1.2 Treatment with rituximab in combination with methotrexate should be continued only if there is an adequate response following initiation of therapy and if an adequate response is maintained following retreatment with a dosing interval of at least 6 months. An adequate response is defined as an improvement in disease activity score (DAS28) of 1.2 points or more.
1.3 Adalimumab, etanercept, infliximab and abatacept, each in combination with methotrexate, are recommended as treatment options only for adults with severe active rheumatoid arthritis who have had an inadequate response to, or have an intolerance of, other DMARDs, including at least one TNF inhibitor, and who cannot receive rituximab therapy because they have a contraindication to rituximab, or when rituximab is withdrawn because of an adverse event.

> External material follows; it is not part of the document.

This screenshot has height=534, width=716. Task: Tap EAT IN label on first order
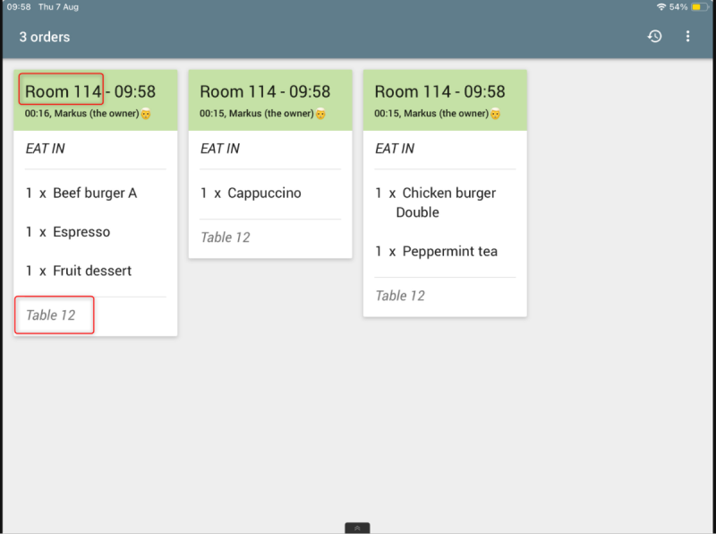[45, 149]
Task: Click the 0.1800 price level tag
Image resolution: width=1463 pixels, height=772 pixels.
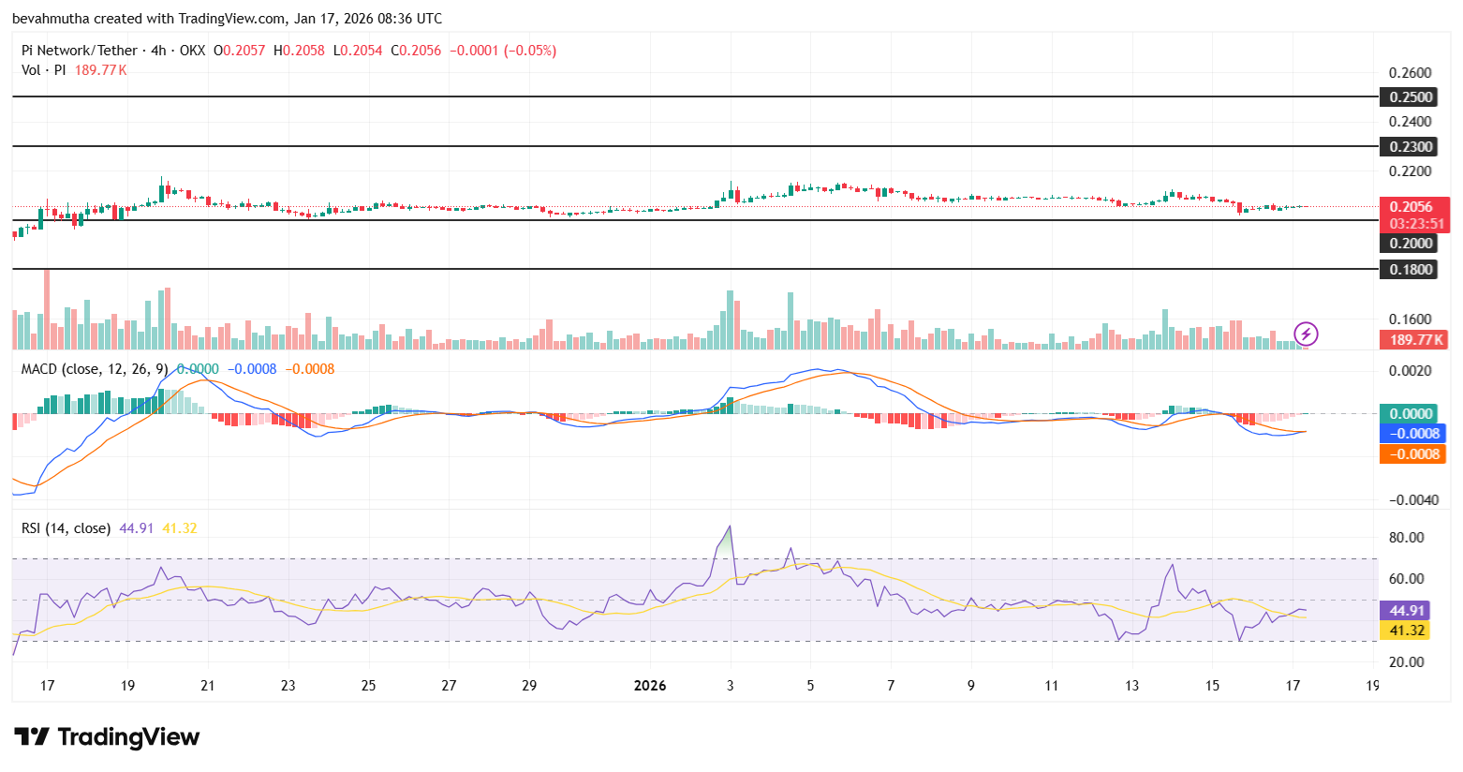Action: pyautogui.click(x=1410, y=270)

1.4 Adalimumab monotherapy and etanercept monotherapy are recommended as treatment options for adults with severe active rheumatoid arthritis who have had an inadequate response to, or have an intolerance of, other DMARDs, including at least one TNF inhibitor, and who cannot receive rituximab therapy because they have a contraindication to methotrexate, or when methotrexate is withdrawn because of an adverse event.

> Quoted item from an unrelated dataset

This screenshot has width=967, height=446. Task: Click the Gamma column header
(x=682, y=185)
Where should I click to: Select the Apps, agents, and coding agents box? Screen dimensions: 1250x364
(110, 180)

1.5 Treatment with adalimumab, etanercept, infliximab and abatacept should be continued only if there is an adequate response (as defined in 1.2) 6 months after initiation of therapy. Treatment should be monitored, with assessment of DAS28, at least every 6 months and continued only if an adequate response is maintained.

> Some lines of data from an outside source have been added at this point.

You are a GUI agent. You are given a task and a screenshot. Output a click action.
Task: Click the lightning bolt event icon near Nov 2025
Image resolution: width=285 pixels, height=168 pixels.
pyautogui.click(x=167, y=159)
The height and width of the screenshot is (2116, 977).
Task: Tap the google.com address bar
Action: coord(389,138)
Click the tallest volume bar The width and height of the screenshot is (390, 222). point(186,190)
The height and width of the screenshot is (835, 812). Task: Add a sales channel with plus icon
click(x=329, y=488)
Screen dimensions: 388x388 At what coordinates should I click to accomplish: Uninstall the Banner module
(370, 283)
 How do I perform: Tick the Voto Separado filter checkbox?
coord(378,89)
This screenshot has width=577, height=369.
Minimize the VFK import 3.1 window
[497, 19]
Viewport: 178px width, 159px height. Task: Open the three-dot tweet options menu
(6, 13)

1.6 When using DAS28, healthcare professionals should take into account any physical, sensory or learning disabilities, communication difficulties, or disease characteristics that could adversely affect patient assessment and make any adjustments they consider appropriate.
1.7 A team experienced in the diagnosis and treatment of rheumatoid arthritis and working under the supervision of a rheumatologist should initiate, supervise and assess response to treatment with rituximab, adalimumab, etanercept, infliximab or abatacept.